State highway in North Carolina, US

North Carolina Highway 65 (NC 65) is a primary state highway in the U.S. state of North Carolina. Traveling east-west within the Piedmont Triad, it connects the towns of Rural Hall, Walnut Cove, Stokesdale and Wentworth with the city of Reidsville.

==Route description==
NC 65 is a 47.7 mi rural highway from U.S. Route 52 (US 52) in Rural Hall, to US 158/US 29 Business (US 29 Bus.)/NC 87 in Reidsville. It passes through the counties of Forsyth (two instances), Stokes, Guilford, and Rockingham.

The signed highway begins at exit 118 of US 52 (John M. Gold Freeway) on the border between Winston-Salem and Rural Hall. The surface road continues southwest as Bethania-Rural Hall Road towards Bethania. NC 65 heads north towards Rural Hall's town center where it intersects NC 66. Heading northeast out of the town, it travels into a more rural area of Forsyth County before entering Germanton and has a concurrency with NC 8. During its 1 mi concurrency, NC 65 crosses into Stokes County. Between Germanton and Walnut Creek, NC 65 travels east staying just to the south of Town Fork Creek. After a brief concurrency with US 311, NC 65 has a short segment where it crosses a railroad at-grade and makes a left turn to continue towards Stokesdale.

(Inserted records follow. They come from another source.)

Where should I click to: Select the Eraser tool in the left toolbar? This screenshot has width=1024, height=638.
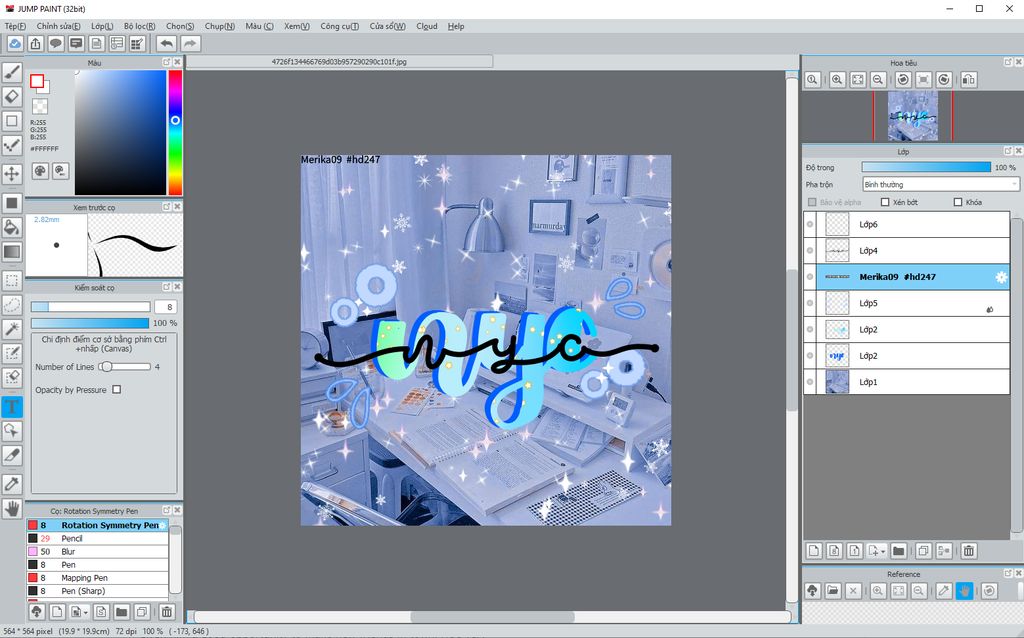(x=12, y=96)
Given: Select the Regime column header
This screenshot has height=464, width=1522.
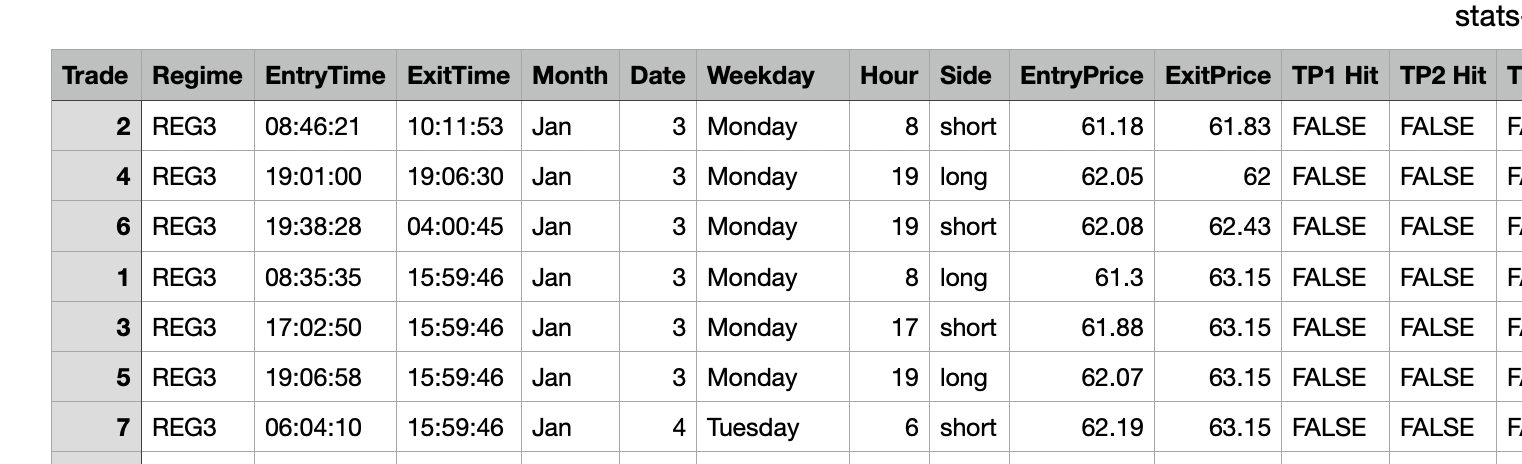Looking at the screenshot, I should [x=197, y=76].
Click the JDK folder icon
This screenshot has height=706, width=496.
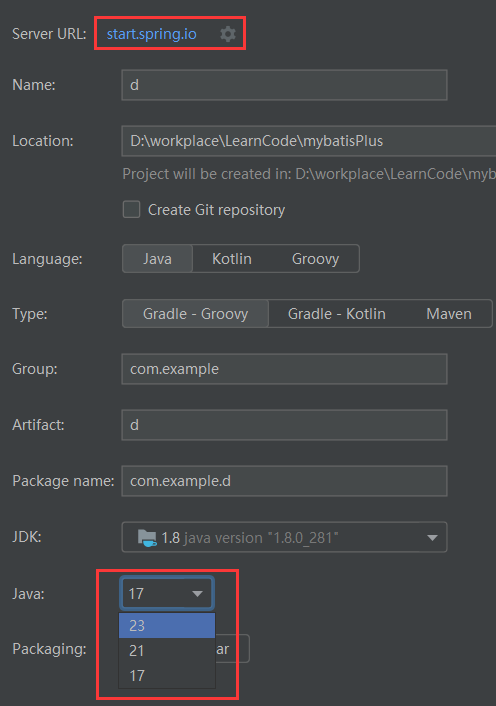click(x=147, y=538)
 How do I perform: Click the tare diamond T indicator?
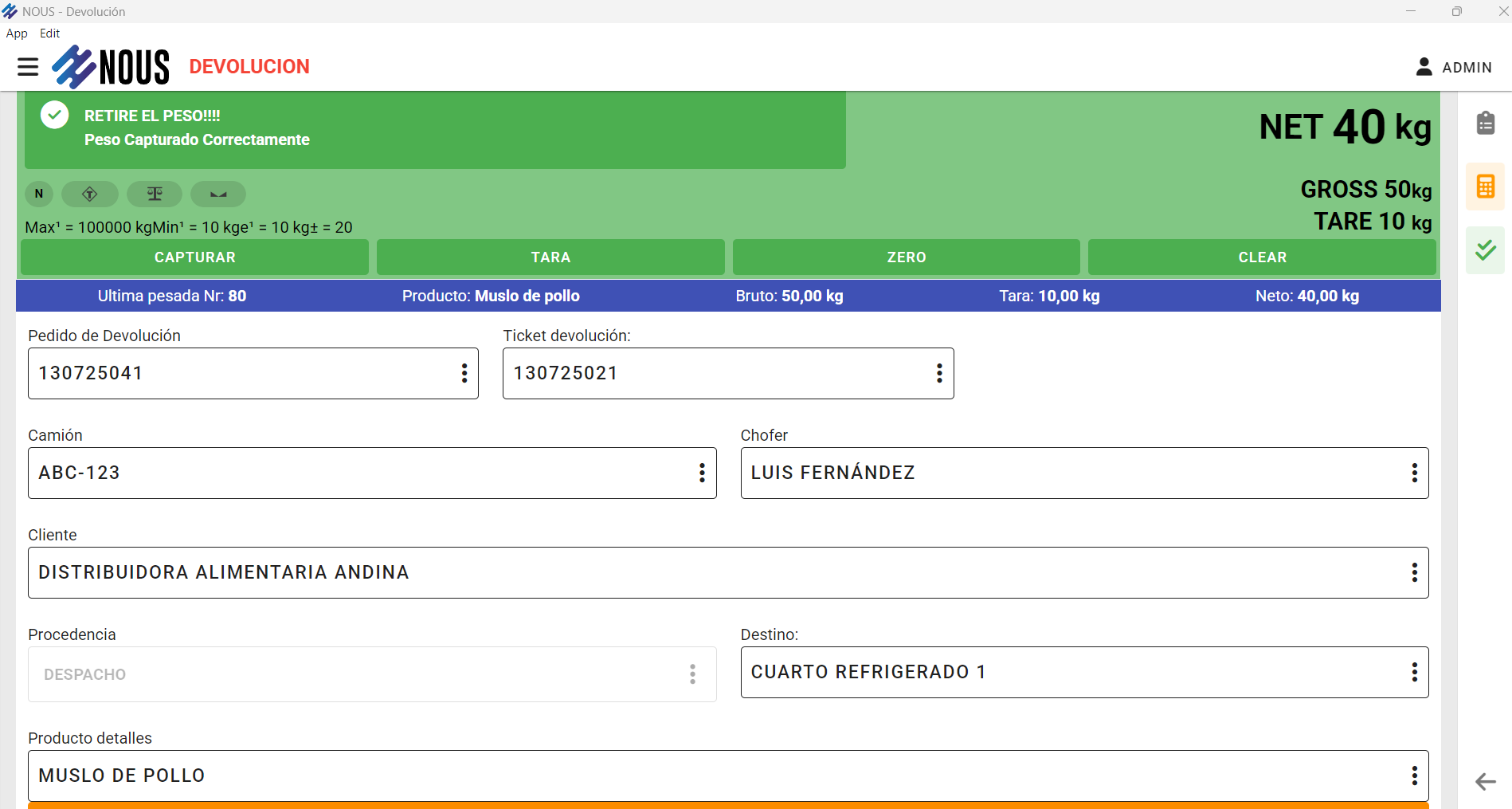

The highway reenters Forsyth County and passes to the south of Belews Lake. Through its second trip in Forsyth County, the road's surroundings is mostly forest except around the community of Belews Creek.

As the road continues east, NC 65 enters Guilford County. At the county line, the road enters the town of Stokesdale. As it approaches the central business district of the town, NC 65 reaches an intersection with US 158 where the two northern legs of the intersection include NC 65 and the southern legs include US 158. Northeast of downtown Stokesdale, the highway has a short concurrency with NC 68 through the northern reaches of Stokesdale and Guilford County. Before reaching the county and town line, NC 65 breaks off the NC 68 mainline to head into Rockingham County. After traveling on a winding road, it reaches US 220 where an interchange is being constructed as a part of the Interstate 73 construction project. NC 65 travels northeast, later north-northeast, through a mostly forested area with some clusters of small farms and houses. At a skewed intersection between the community of Bethany and Wentworth, NC 65 makes a turn towards the east that also marks the eastern terminus of NC 704. Shortly after NC 704, the highway enters the town limits of Wentworth, also the seat of Rockingham County. The road heads east and southeast through the small town passing county offices and Rockingham Community College and the Carter Plantation. Near the center of town, NC 87 joins NC 65 from the north for a concurrency that will last for the remainder of NC 65's route. They pass Rockingham County High School and a quarry until the road reaches an interchange with US 158 and US 29 Bus. (Freeway Drive) in Reidsville. NC 65 ends at this point while NC 87 continues south along the freeway. The surface road continues into downtown Reidsville as Harrison Street.

==History==
The first NC 65 was an original state highway that traversed between NC 75/NC 80, in Mocksville, and NC 14, near Yanceyville. The route went through downtown Winston-Salem, via Burk Street, Fourth Street, Main Street, 3rd Street and Dunleith Avenue; it also went through Stokesdale, Wentworth and Reidsville. By 1926, NC 65 was rerouted along Fifth Street from Third Street. In 1929, NC 65 was adjusted along a more straight route between Winston-Salem and Stokesdale, bypassing south of Belews Creek. In 1930, NC 65 was extended east through Yanceyville to NC 55/NC 57, in Roxboro. In 1931, NC 65 was decommissioned in favor of an extension of NC 48.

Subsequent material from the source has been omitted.